▶

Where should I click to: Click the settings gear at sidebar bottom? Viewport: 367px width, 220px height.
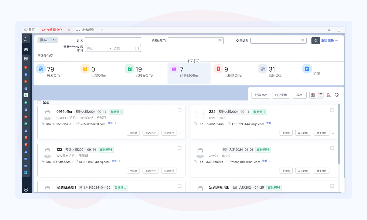[26, 190]

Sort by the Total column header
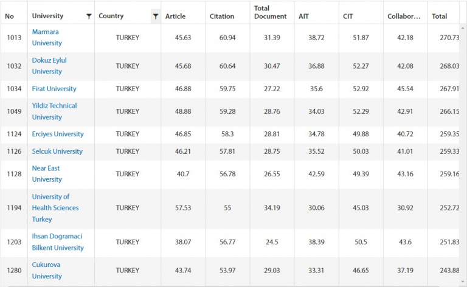pos(440,16)
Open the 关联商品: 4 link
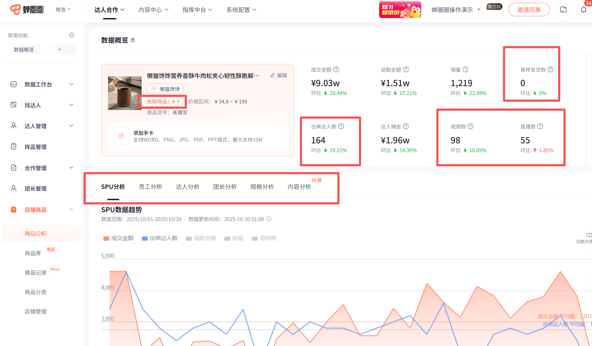 (163, 102)
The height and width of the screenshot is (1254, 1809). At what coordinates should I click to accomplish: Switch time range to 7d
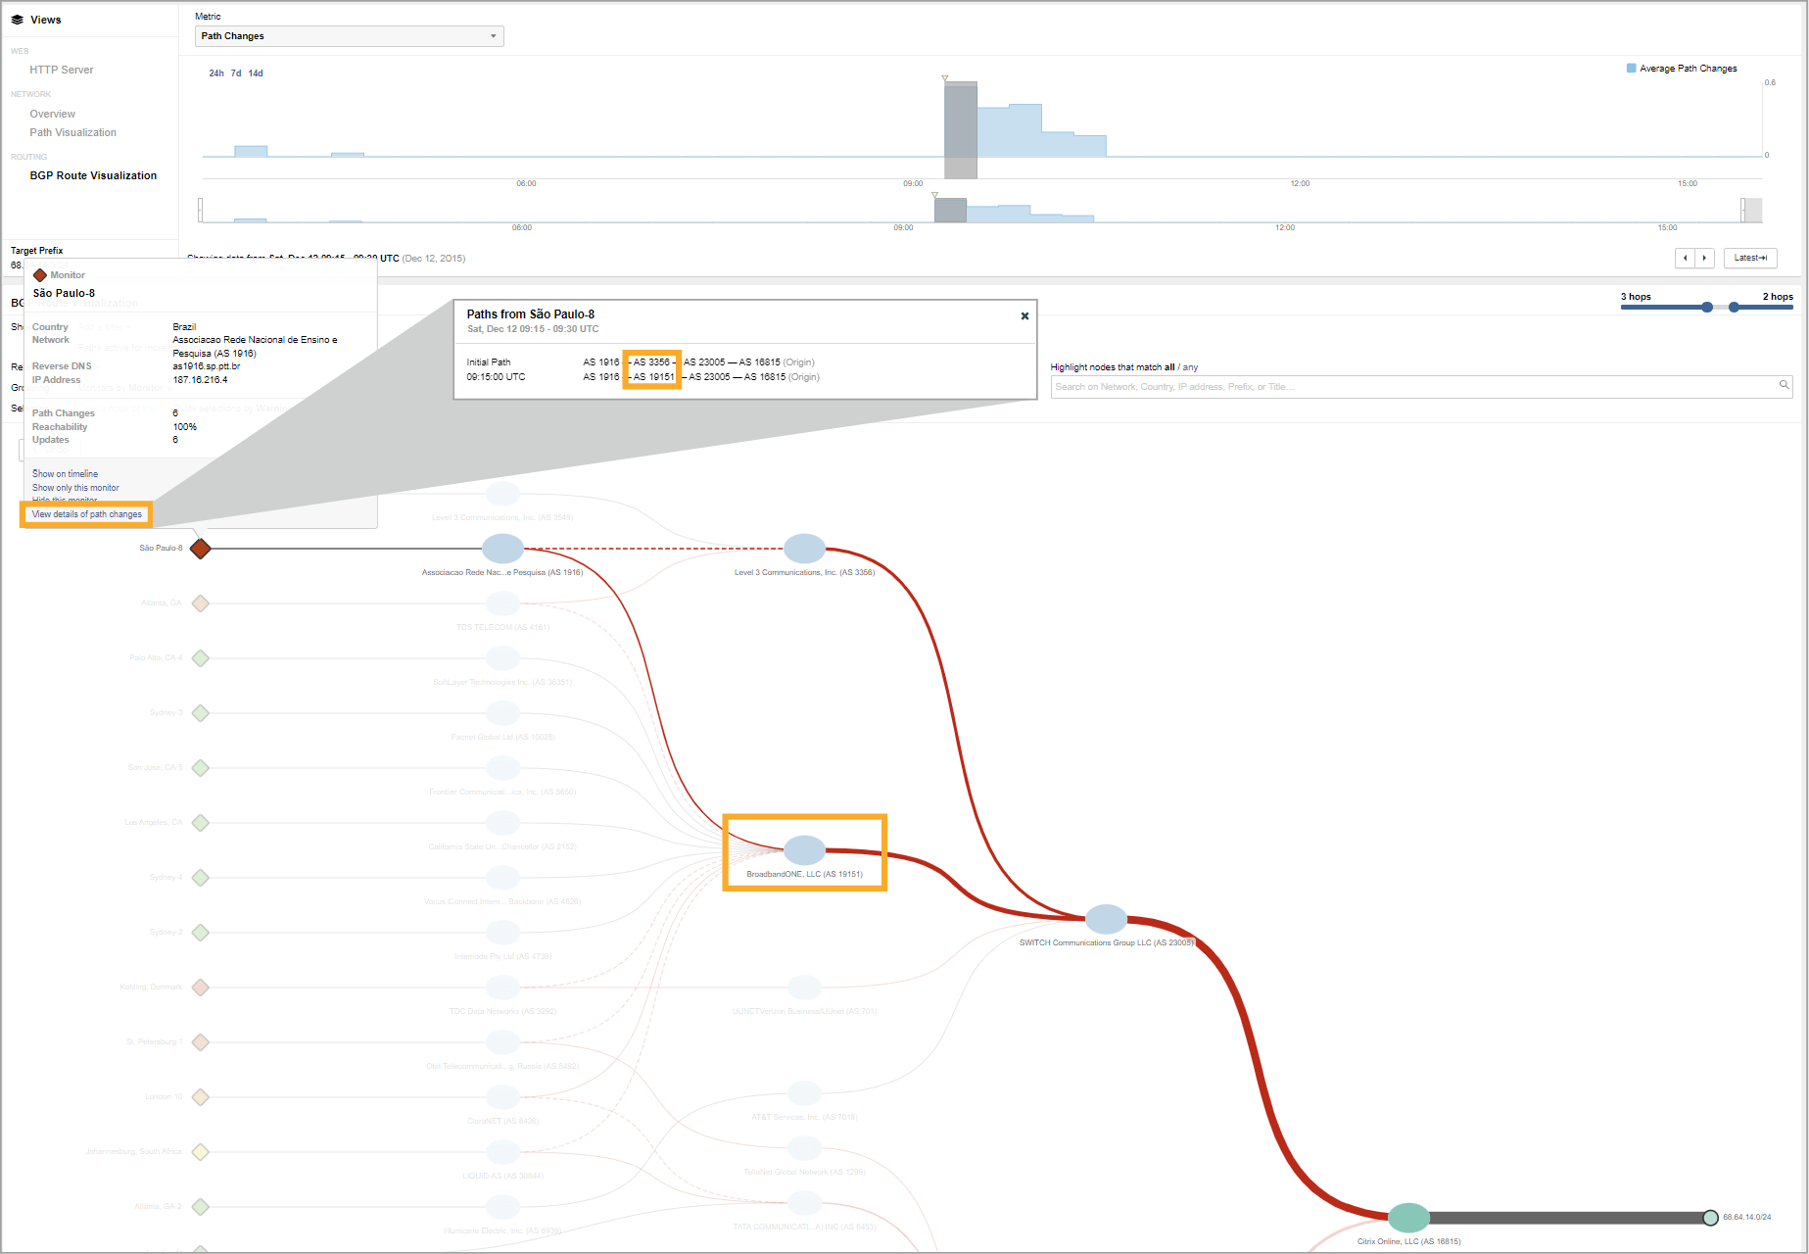click(x=236, y=73)
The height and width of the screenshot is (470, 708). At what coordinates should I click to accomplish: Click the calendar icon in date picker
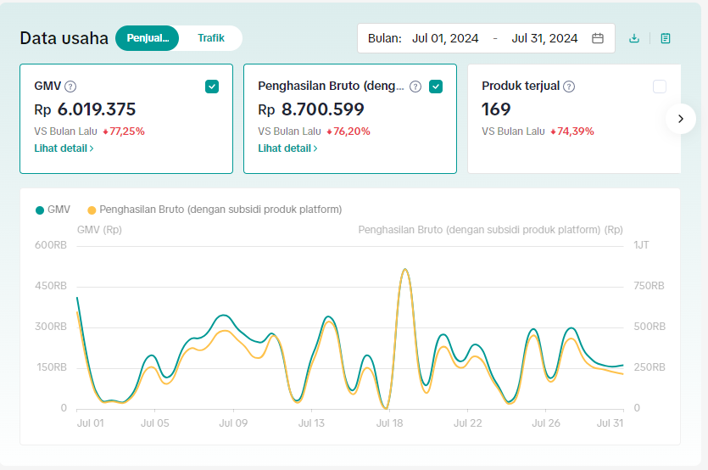tap(598, 38)
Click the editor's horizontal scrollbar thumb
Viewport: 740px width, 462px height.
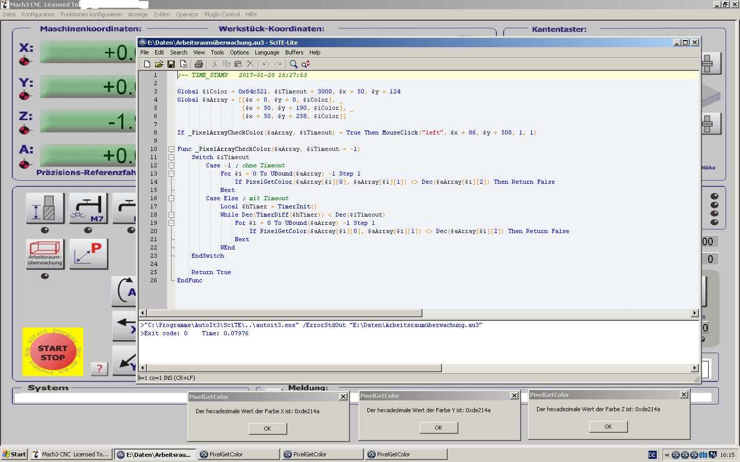(284, 313)
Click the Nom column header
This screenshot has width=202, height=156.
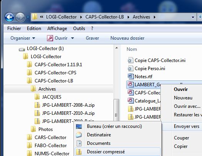point(132,49)
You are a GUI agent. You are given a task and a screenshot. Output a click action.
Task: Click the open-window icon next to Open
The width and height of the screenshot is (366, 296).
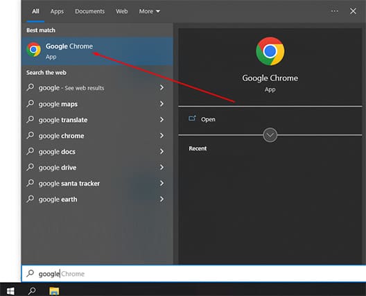click(192, 119)
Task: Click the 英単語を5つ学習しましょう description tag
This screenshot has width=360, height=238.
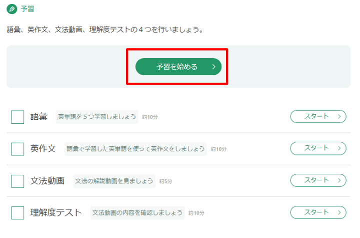Action: pyautogui.click(x=97, y=117)
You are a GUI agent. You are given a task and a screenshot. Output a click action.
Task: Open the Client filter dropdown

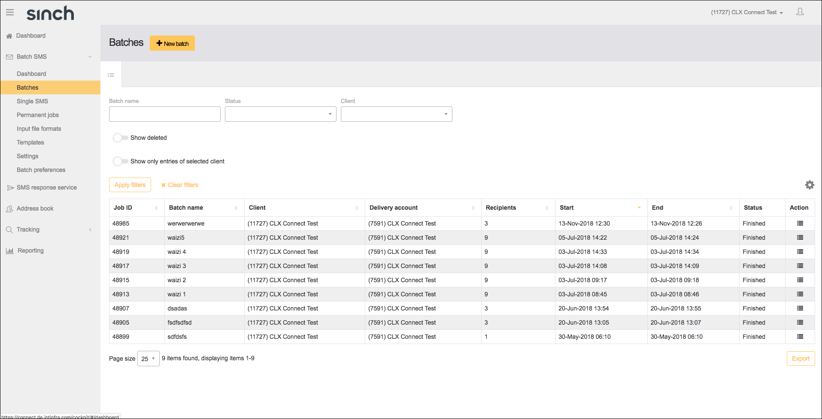pos(396,114)
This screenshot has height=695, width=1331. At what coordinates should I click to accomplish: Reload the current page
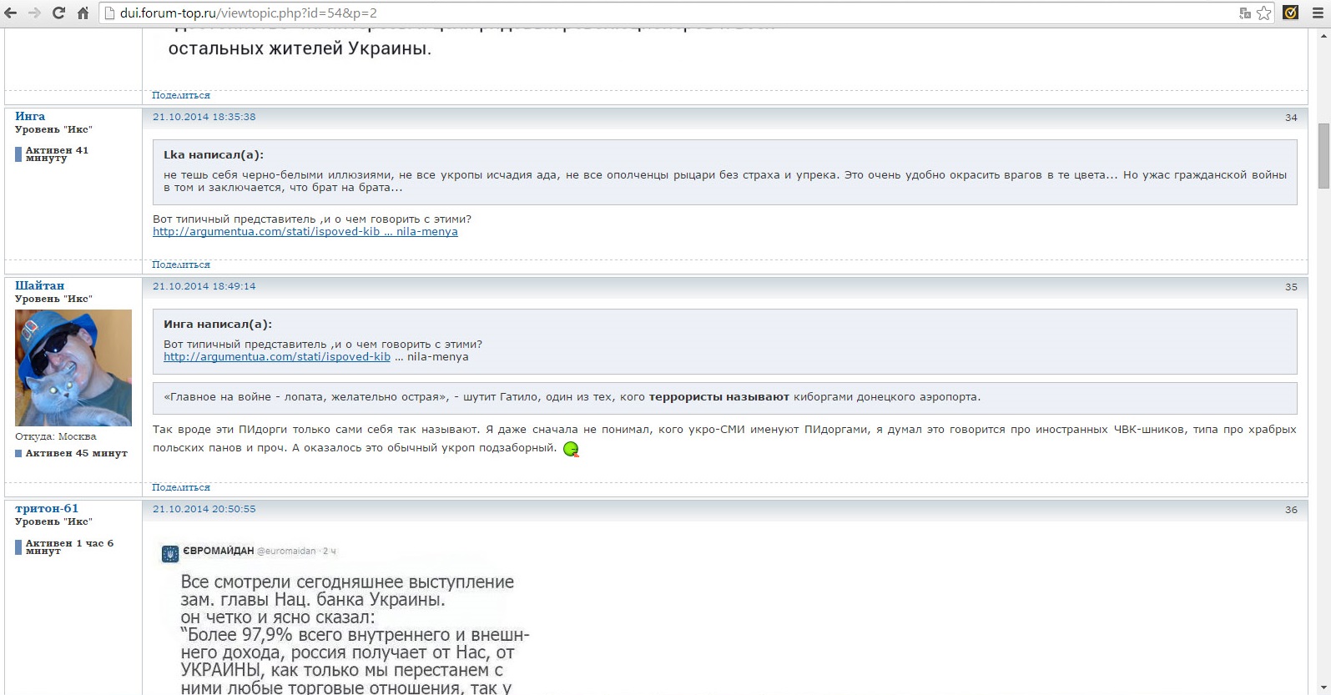pos(58,13)
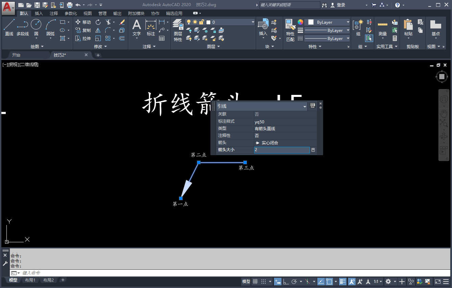Open the 引线 object type dropdown
Viewport: 452px width, 288px height.
[262, 106]
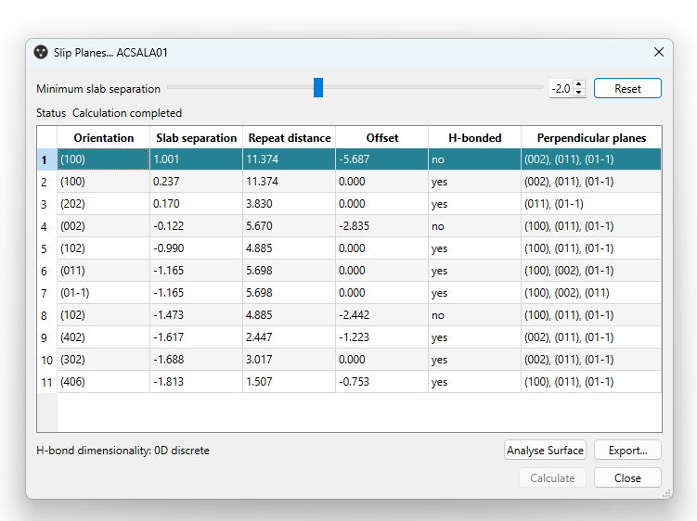Decrease minimum slab separation with down arrow
Image resolution: width=697 pixels, height=521 pixels.
580,93
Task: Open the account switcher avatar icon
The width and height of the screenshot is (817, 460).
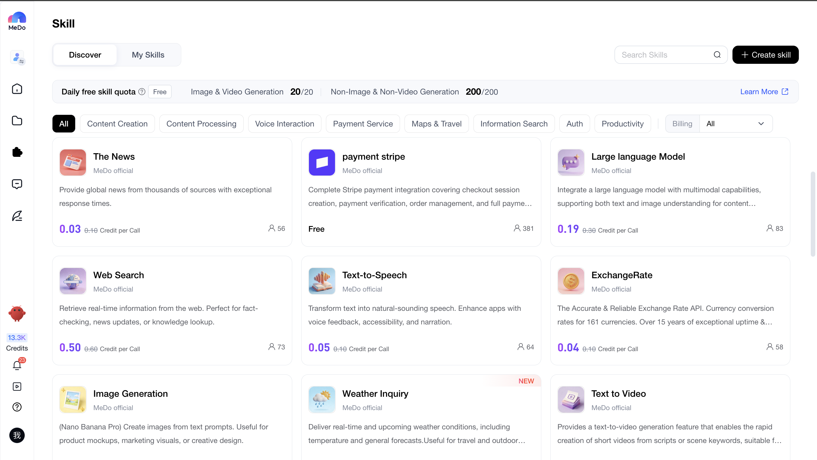Action: pyautogui.click(x=17, y=57)
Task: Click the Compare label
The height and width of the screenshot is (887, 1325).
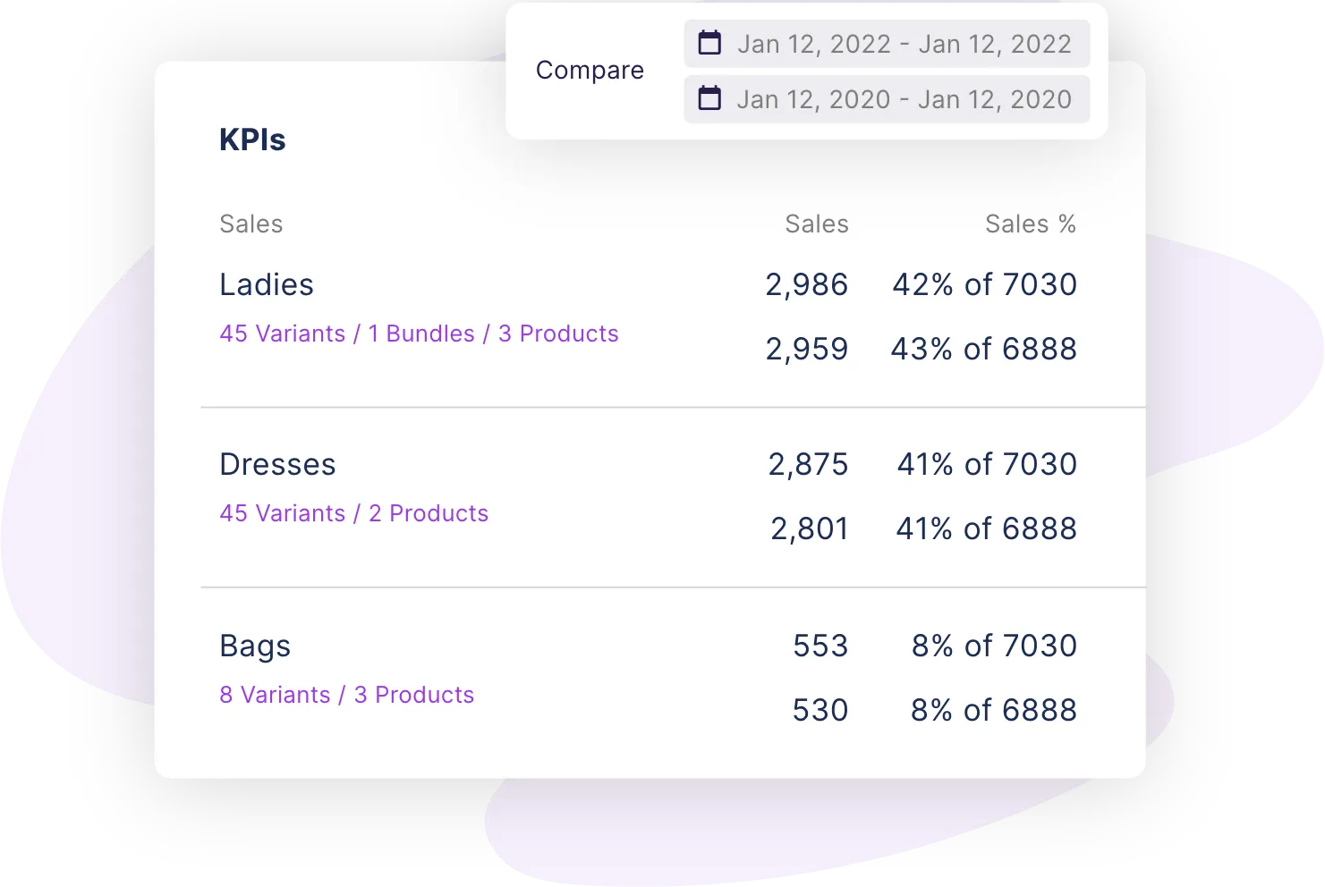Action: coord(590,71)
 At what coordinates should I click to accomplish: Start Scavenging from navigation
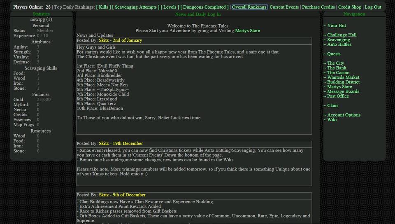339,40
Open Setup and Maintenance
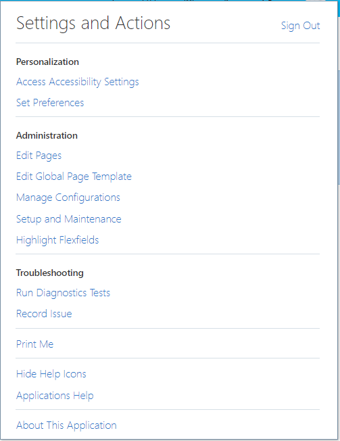The height and width of the screenshot is (441, 340). point(69,219)
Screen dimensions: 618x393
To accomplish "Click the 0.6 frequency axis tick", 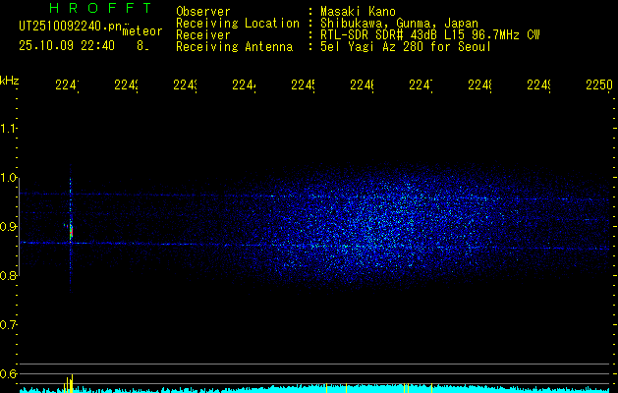I will [x=9, y=373].
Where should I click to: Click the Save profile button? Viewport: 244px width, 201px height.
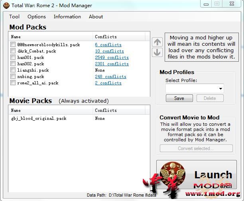179,98
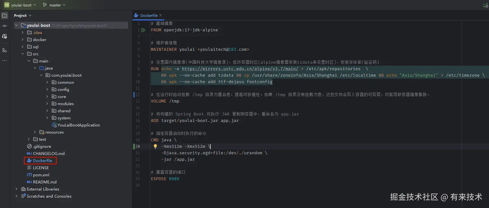
Task: Select README.md in the project tree
Action: click(45, 182)
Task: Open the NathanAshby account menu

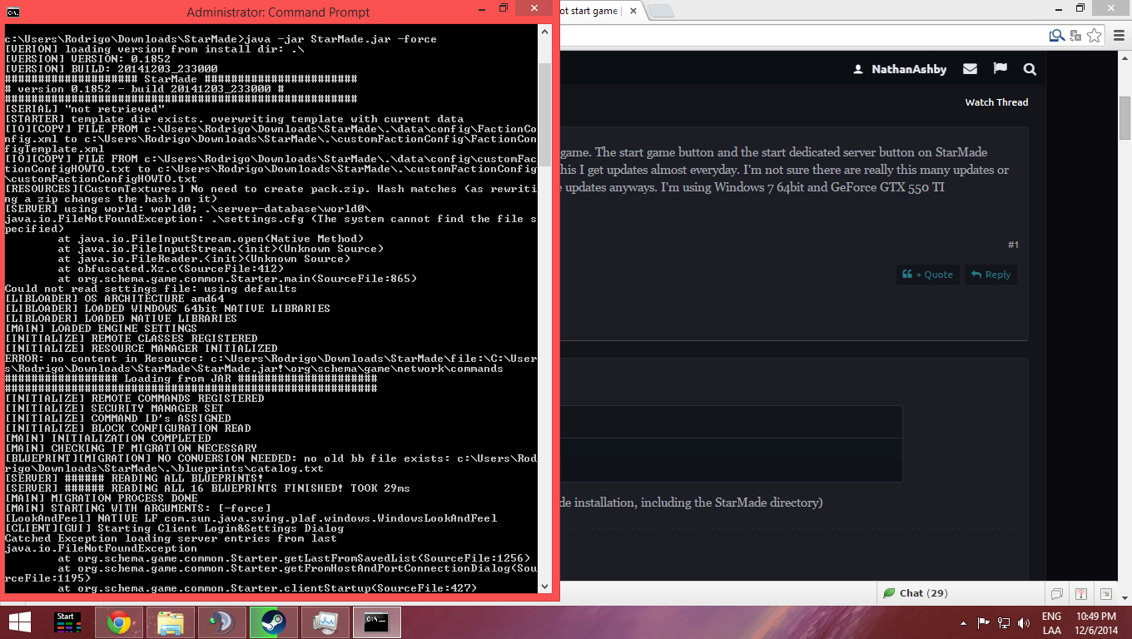Action: 900,69
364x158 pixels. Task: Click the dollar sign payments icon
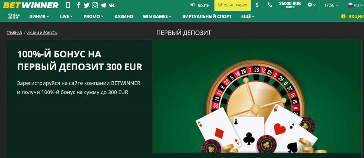(x=257, y=5)
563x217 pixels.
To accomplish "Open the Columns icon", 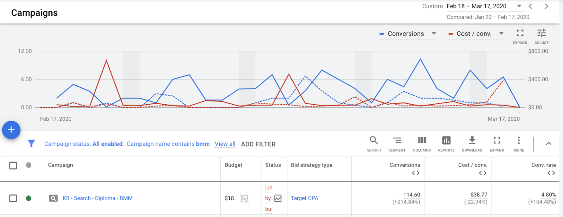I will (x=422, y=141).
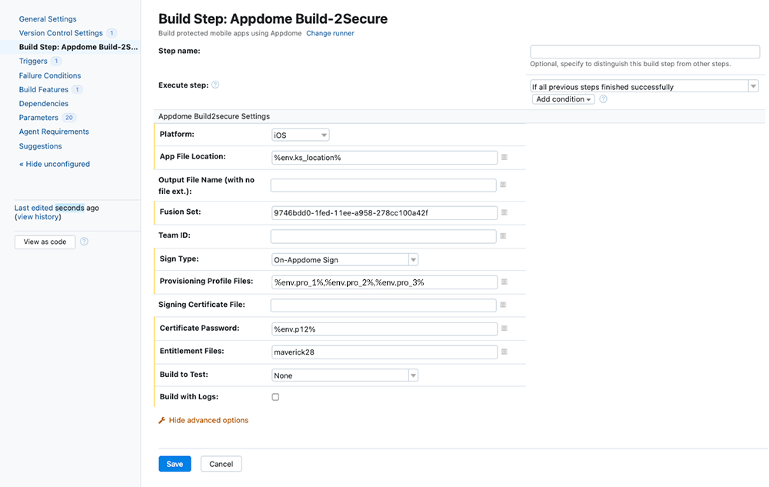Go to General Settings in sidebar
Image resolution: width=769 pixels, height=487 pixels.
[48, 19]
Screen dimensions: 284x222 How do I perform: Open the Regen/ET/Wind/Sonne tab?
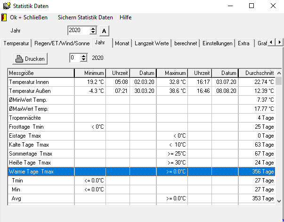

◀

Problem description:
Once the line with "This screenshot has width=360, height=238." is found in the data above, reproduce it and each line after it exactly, through the line with "Task: Click the Compare label". Omit the pictures.

Solution for this exercise:
This screenshot has width=360, height=238.
Action: pyautogui.click(x=97, y=117)
You are a GUI agent. You are given a task and a screenshot. Output a click action.
Task: Open the Client filter dropdown

pos(396,114)
This screenshot has height=695, width=1331. At what coordinates should I click to accomplish: Reload the current page
pos(58,13)
Open the 引线 object type dropdown
Viewport: 452px width, 288px height.
[262, 106]
Decrease minimum slab separation with down arrow
Image resolution: width=697 pixels, height=521 pixels.
580,93
Task: Open the account switcher avatar icon
The width and height of the screenshot is (817, 460).
Action: pyautogui.click(x=17, y=57)
Task: Click the Compare label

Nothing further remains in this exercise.